Class actions are being organised right now, and the actions of GIDS will be considered alongside with the systemic doping of athletes in East Germany in the 1979s.

Some clinicians may well have been acting in good faith, but as Cass demonstrates beyond doubt, their clients were subject to experimental treatment and they were lied to about the reversibility of blockers. No amount of “but they started out okay” will excuse their actions.
 
As these go on, it sounds more and more like this podcast is as much a documentary as the Twitter Files were a transparent piece of journalism. But, I suppose the super wealthy producing their own propaganda never really went out of fashion.
What does the podcast get wrong, in your view?

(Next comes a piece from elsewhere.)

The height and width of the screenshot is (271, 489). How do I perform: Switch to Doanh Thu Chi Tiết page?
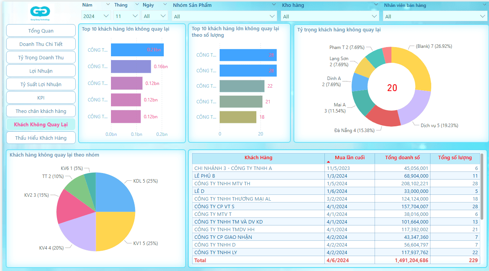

Sent from my SM-G996U using Tapatalk
 
I thought episodes 4 and 5 were excellent documentary podcasts, giving lots of background, featuring lots of interviews with people other than JKR, and especially in the latest episode, giving voice to numerous disappointed Potter fans and trans critics of JKR's tweets.

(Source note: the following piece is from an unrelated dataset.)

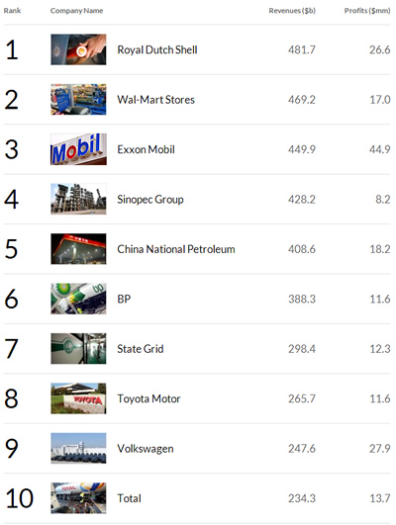Open the Total tanker truck thumbnail

tap(78, 498)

Most podcasts are one-on-one interviews in a 'talk radio' style, and this can be just as valid a format with a good interviewee as any other; there are certainly many important podcast series for this debate, especially Gender: A Wider Lens. Hannah Barnes doing the rounds to promote her book has been very instructive - she is able to distill the gist of the much longer read into an hour's interview, just as she and her team at BBC Newsnight could distill reporting into even shorter segments.

The JKR Witch Trials series is a step up from this format, and I really appreciated the inclusion of so much material other than hearing JKR explain herself. Which she does very clearly - she's not an idiot, and wrote a long essay explaining all of this already, so it should be no surprise that she's lucid and coherent in the podcasts. Not hysterical, transphobic or evil.